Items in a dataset
--*--
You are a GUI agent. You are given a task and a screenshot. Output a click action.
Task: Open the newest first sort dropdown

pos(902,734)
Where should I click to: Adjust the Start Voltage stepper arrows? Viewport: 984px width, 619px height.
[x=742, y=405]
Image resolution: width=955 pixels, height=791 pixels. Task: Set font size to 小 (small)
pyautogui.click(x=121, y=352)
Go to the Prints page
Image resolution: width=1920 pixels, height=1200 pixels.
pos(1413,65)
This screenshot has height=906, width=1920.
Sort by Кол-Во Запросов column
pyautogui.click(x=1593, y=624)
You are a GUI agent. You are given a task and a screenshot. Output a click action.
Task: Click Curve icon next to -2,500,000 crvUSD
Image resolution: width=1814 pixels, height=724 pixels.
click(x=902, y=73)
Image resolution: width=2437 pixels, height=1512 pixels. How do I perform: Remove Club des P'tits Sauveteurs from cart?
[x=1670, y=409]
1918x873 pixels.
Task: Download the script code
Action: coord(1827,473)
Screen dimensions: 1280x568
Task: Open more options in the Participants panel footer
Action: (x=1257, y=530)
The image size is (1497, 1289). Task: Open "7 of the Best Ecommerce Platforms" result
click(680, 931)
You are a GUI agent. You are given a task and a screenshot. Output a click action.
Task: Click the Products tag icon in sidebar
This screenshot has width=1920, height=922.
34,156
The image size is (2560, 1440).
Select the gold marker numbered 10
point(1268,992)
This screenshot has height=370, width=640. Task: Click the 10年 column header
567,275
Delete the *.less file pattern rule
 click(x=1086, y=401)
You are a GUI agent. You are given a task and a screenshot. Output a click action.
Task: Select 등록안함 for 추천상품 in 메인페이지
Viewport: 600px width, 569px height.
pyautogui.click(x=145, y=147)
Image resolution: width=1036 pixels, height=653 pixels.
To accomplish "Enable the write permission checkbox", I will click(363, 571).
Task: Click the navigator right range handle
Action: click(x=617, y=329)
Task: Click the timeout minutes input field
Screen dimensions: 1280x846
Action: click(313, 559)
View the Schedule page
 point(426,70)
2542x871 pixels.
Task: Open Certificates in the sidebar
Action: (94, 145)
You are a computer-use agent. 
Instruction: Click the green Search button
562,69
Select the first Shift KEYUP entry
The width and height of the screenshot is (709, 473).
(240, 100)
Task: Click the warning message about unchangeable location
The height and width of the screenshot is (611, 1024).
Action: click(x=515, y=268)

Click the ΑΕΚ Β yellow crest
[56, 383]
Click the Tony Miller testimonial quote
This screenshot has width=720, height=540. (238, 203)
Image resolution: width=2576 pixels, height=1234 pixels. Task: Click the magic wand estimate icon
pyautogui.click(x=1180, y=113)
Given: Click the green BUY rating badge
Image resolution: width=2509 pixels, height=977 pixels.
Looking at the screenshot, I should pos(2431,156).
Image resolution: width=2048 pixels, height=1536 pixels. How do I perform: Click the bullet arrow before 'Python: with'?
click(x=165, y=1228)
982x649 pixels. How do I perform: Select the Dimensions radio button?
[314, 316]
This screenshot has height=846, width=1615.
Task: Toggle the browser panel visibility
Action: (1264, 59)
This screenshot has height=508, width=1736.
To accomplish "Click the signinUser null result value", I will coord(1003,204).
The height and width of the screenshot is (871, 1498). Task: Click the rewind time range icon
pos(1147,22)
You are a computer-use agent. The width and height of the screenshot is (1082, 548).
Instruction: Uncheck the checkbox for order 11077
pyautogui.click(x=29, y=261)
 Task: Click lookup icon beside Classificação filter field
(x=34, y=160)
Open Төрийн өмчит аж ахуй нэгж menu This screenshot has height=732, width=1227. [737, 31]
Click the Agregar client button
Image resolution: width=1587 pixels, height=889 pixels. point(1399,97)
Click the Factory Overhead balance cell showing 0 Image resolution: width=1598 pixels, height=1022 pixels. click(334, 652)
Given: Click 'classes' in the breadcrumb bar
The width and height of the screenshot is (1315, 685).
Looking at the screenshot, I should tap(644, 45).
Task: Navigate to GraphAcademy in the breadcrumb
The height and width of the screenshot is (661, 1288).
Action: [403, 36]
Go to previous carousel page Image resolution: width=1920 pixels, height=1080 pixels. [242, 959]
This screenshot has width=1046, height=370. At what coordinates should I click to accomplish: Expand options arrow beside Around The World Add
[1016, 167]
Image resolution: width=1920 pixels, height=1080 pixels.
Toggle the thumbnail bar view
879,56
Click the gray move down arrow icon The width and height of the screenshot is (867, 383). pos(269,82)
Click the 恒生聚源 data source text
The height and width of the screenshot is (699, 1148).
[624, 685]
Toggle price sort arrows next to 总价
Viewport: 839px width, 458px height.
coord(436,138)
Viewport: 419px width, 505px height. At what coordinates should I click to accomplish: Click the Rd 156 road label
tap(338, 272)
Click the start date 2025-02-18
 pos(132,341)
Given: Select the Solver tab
--*--
#### TASK DETAILS
Copy every item above word for word.

#### EXPECTED ANSWER
You are a GUI agent. You are given a task and a screenshot. Output a click action.
Task: Open the newest first sort dropdown

pos(902,734)
Where should I click to: Adjust the Start Voltage stepper arrows? Viewport: 984px width, 619px height.
[x=742, y=405]
Image resolution: width=955 pixels, height=791 pixels. Task: Set font size to 小 (small)
pyautogui.click(x=121, y=352)
Go to the Prints page
Image resolution: width=1920 pixels, height=1200 pixels.
pos(1413,65)
This screenshot has height=906, width=1920.
Sort by Кол-Во Запросов column
pyautogui.click(x=1593, y=624)
You are a GUI agent. You are given a task and a screenshot. Output a click action.
Task: Click Curve icon next to -2,500,000 crvUSD
Image resolution: width=1814 pixels, height=724 pixels.
click(x=902, y=73)
Image resolution: width=2437 pixels, height=1512 pixels. How do I perform: Remove Club des P'tits Sauveteurs from cart?
[x=1670, y=409]
1918x873 pixels.
Task: Download the script code
Action: coord(1827,473)
Screen dimensions: 1280x568
Task: Open more options in the Participants panel footer
Action: (x=1257, y=530)
The image size is (1497, 1289). Task: Open "7 of the Best Ecommerce Platforms" result
click(680, 931)
You are a GUI agent. You are given a task and a screenshot. Output a click action.
Task: Click the Products tag icon in sidebar
This screenshot has width=1920, height=922.
34,156
The image size is (2560, 1440).
Select the gold marker numbered 10
point(1268,992)
This screenshot has height=370, width=640. Task: Click the 10年 column header
567,275
Delete the *.less file pattern rule
 click(x=1086, y=401)
You are a GUI agent. You are given a task and a screenshot. Output a click action.
Task: Select 등록안함 for 추천상품 in 메인페이지
Viewport: 600px width, 569px height.
pyautogui.click(x=145, y=147)
Image resolution: width=1036 pixels, height=653 pixels.
To accomplish "Enable the write permission checkbox", I will click(363, 571).
Task: Click the navigator right range handle
Action: click(x=617, y=329)
Task: Click the timeout minutes input field
Screen dimensions: 1280x846
Action: click(313, 559)
View the Schedule page
 point(426,70)
2542x871 pixels.
Task: Open Certificates in the sidebar
Action: (94, 145)
You are a computer-use agent. 
Instruction: Click the green Search button
562,69
Select the first Shift KEYUP entry
The width and height of the screenshot is (709, 473).
(240, 100)
Task: Click the warning message about unchangeable location
The height and width of the screenshot is (611, 1024).
Action: click(x=515, y=268)

Click the ΑΕΚ Β yellow crest
[56, 383]
Click the Tony Miller testimonial quote
This screenshot has width=720, height=540. (238, 203)
Image resolution: width=2576 pixels, height=1234 pixels. Task: Click the magic wand estimate icon
pyautogui.click(x=1180, y=113)
Given: Click the green BUY rating badge
Image resolution: width=2509 pixels, height=977 pixels.
Looking at the screenshot, I should pos(2431,156).
Image resolution: width=2048 pixels, height=1536 pixels. How do I perform: Click the bullet arrow before 'Python: with'?
click(x=165, y=1228)
982x649 pixels. How do I perform: Select the Dimensions radio button?
[314, 316]
This screenshot has height=846, width=1615.
Task: Toggle the browser panel visibility
Action: (1264, 59)
This screenshot has height=508, width=1736.
To accomplish "Click the signinUser null result value", I will coord(1003,204).
The height and width of the screenshot is (871, 1498). Task: Click the rewind time range icon
pos(1147,22)
You are a computer-use agent. The width and height of the screenshot is (1082, 548).
Instruction: Uncheck the checkbox for order 11077
pyautogui.click(x=29, y=261)
 Task: Click lookup icon beside Classificação filter field
(x=34, y=160)
Open Төрийн өмчит аж ахуй нэгж menu This screenshot has height=732, width=1227. [737, 31]
Click the Agregar client button
Image resolution: width=1587 pixels, height=889 pixels. point(1399,97)
Click the Factory Overhead balance cell showing 0 Image resolution: width=1598 pixels, height=1022 pixels. click(334, 652)
Given: Click 'classes' in the breadcrumb bar
The width and height of the screenshot is (1315, 685).
Looking at the screenshot, I should tap(644, 45).
Task: Navigate to GraphAcademy in the breadcrumb
The height and width of the screenshot is (661, 1288).
Action: [403, 36]
Go to previous carousel page Image resolution: width=1920 pixels, height=1080 pixels. [242, 959]
This screenshot has width=1046, height=370. At what coordinates should I click to accomplish: Expand options arrow beside Around The World Add
[1016, 167]
Image resolution: width=1920 pixels, height=1080 pixels.
Toggle the thumbnail bar view
879,56
Click the gray move down arrow icon The width and height of the screenshot is (867, 383). pos(269,82)
Click the 恒生聚源 data source text
The height and width of the screenshot is (699, 1148).
[624, 685]
Toggle price sort arrows next to 总价
Viewport: 839px width, 458px height.
coord(436,138)
Viewport: 419px width, 505px height. At what coordinates should I click to accomplish: Click the Rd 156 road label
tap(338, 272)
Click the start date 2025-02-18
 pos(132,341)
Given: Select the Solver tab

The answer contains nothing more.